▸ **INSTRUCTIONS TO FOLLOW**: Please return all of the material exactly, with no line missing.

▸ **MATERIAL PROVIDED**:
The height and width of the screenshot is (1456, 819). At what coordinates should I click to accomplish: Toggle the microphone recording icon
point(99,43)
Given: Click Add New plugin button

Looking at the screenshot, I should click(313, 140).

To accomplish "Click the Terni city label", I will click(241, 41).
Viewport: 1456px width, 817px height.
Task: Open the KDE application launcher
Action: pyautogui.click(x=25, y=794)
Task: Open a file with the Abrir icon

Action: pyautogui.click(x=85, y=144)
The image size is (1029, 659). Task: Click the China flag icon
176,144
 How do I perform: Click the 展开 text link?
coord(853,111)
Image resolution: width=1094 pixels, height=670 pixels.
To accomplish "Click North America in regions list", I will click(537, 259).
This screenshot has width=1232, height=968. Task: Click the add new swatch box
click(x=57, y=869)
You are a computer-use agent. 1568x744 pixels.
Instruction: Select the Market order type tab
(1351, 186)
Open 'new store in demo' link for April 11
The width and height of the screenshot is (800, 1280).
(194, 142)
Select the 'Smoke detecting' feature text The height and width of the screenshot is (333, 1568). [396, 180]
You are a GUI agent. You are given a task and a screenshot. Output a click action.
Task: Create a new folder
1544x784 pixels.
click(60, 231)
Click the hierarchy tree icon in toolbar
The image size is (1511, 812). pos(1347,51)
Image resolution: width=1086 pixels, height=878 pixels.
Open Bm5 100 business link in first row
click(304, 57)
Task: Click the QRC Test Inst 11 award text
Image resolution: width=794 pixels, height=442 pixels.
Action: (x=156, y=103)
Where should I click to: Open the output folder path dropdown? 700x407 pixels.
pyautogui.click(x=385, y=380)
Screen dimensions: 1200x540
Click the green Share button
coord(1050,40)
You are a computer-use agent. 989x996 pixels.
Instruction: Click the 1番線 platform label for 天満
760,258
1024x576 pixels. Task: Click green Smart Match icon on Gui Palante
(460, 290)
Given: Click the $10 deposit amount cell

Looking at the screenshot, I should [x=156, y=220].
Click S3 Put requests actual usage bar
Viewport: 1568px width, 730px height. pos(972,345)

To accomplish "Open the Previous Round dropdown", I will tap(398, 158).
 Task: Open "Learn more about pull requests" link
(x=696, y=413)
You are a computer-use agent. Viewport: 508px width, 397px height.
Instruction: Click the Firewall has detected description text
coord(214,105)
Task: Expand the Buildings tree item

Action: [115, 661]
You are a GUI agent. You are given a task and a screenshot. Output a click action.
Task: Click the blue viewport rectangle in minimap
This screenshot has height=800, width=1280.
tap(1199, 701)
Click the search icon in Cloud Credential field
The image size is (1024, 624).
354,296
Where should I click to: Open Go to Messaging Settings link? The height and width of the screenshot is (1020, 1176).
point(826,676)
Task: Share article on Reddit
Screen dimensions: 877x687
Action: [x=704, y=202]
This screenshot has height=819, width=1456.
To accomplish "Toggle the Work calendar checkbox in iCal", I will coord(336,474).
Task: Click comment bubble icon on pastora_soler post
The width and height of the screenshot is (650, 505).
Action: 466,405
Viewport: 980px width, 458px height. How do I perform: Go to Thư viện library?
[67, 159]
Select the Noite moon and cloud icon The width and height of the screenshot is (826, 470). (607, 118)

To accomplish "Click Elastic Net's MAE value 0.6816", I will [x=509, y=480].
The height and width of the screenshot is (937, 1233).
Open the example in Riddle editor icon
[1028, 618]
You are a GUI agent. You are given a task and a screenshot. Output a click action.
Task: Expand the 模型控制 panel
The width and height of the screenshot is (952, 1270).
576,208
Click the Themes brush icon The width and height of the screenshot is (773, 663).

▸ **RESPONSE FOR THIS EXERCISE**:
The height and width of the screenshot is (1456, 819). At what coordinates should I click to accomplish: Toggle the microphone recording icon
point(99,43)
Given: Click Add New plugin button

Looking at the screenshot, I should click(313, 140).

To accomplish "Click the Terni city label", I will click(241, 41).
Viewport: 1456px width, 817px height.
Task: Open the KDE application launcher
Action: pyautogui.click(x=25, y=794)
Task: Open a file with the Abrir icon

Action: pyautogui.click(x=85, y=144)
The image size is (1029, 659). Task: Click the China flag icon
176,144
 How do I perform: Click the 展开 text link?
coord(853,111)
Image resolution: width=1094 pixels, height=670 pixels.
To accomplish "Click North America in regions list", I will click(537, 259).
This screenshot has width=1232, height=968. Task: Click the add new swatch box
click(x=57, y=869)
You are a computer-use agent. 1568x744 pixels.
Instruction: Select the Market order type tab
(1351, 186)
Open 'new store in demo' link for April 11
The width and height of the screenshot is (800, 1280).
(194, 142)
Select the 'Smoke detecting' feature text The height and width of the screenshot is (333, 1568). [396, 180]
You are a GUI agent. You are given a task and a screenshot. Output a click action.
Task: Create a new folder
1544x784 pixels.
click(60, 231)
Click the hierarchy tree icon in toolbar
The image size is (1511, 812). pos(1347,51)
Image resolution: width=1086 pixels, height=878 pixels.
Open Bm5 100 business link in first row
click(304, 57)
Task: Click the QRC Test Inst 11 award text
Image resolution: width=794 pixels, height=442 pixels.
Action: (x=156, y=103)
Where should I click to: Open the output folder path dropdown? 700x407 pixels.
pyautogui.click(x=385, y=380)
Screen dimensions: 1200x540
Click the green Share button
coord(1050,40)
You are a computer-use agent. 989x996 pixels.
Instruction: Click the 1番線 platform label for 天満
760,258
1024x576 pixels. Task: Click green Smart Match icon on Gui Palante
(460, 290)
Given: Click the $10 deposit amount cell

Looking at the screenshot, I should [x=156, y=220].
Click S3 Put requests actual usage bar
Viewport: 1568px width, 730px height. pos(972,345)

To accomplish "Open the Previous Round dropdown", I will tap(398, 158).
 Task: Open "Learn more about pull requests" link
(x=696, y=413)
You are a computer-use agent. Viewport: 508px width, 397px height.
Instruction: Click the Firewall has detected description text
coord(214,105)
Task: Expand the Buildings tree item

Action: [115, 661]
You are a GUI agent. You are given a task and a screenshot. Output a click action.
Task: Click the blue viewport rectangle in minimap
This screenshot has height=800, width=1280.
tap(1199, 701)
Click the search icon in Cloud Credential field
The image size is (1024, 624).
354,296
Where should I click to: Open Go to Messaging Settings link? The height and width of the screenshot is (1020, 1176).
point(826,676)
Task: Share article on Reddit
Screen dimensions: 877x687
Action: [x=704, y=202]
This screenshot has height=819, width=1456.
To accomplish "Toggle the Work calendar checkbox in iCal", I will coord(336,474).
Task: Click comment bubble icon on pastora_soler post
The width and height of the screenshot is (650, 505).
Action: 466,405
Viewport: 980px width, 458px height. How do I perform: Go to Thư viện library?
[67, 159]
Select the Noite moon and cloud icon The width and height of the screenshot is (826, 470). (607, 118)

To accomplish "Click Elastic Net's MAE value 0.6816", I will [x=509, y=480].
The height and width of the screenshot is (937, 1233).
Open the example in Riddle editor icon
[1028, 618]
You are a GUI agent. You are given a task and a screenshot. Output a click action.
Task: Expand the 模型控制 panel
The width and height of the screenshot is (952, 1270).
576,208
Click the Themes brush icon The width and height of the screenshot is (773, 663).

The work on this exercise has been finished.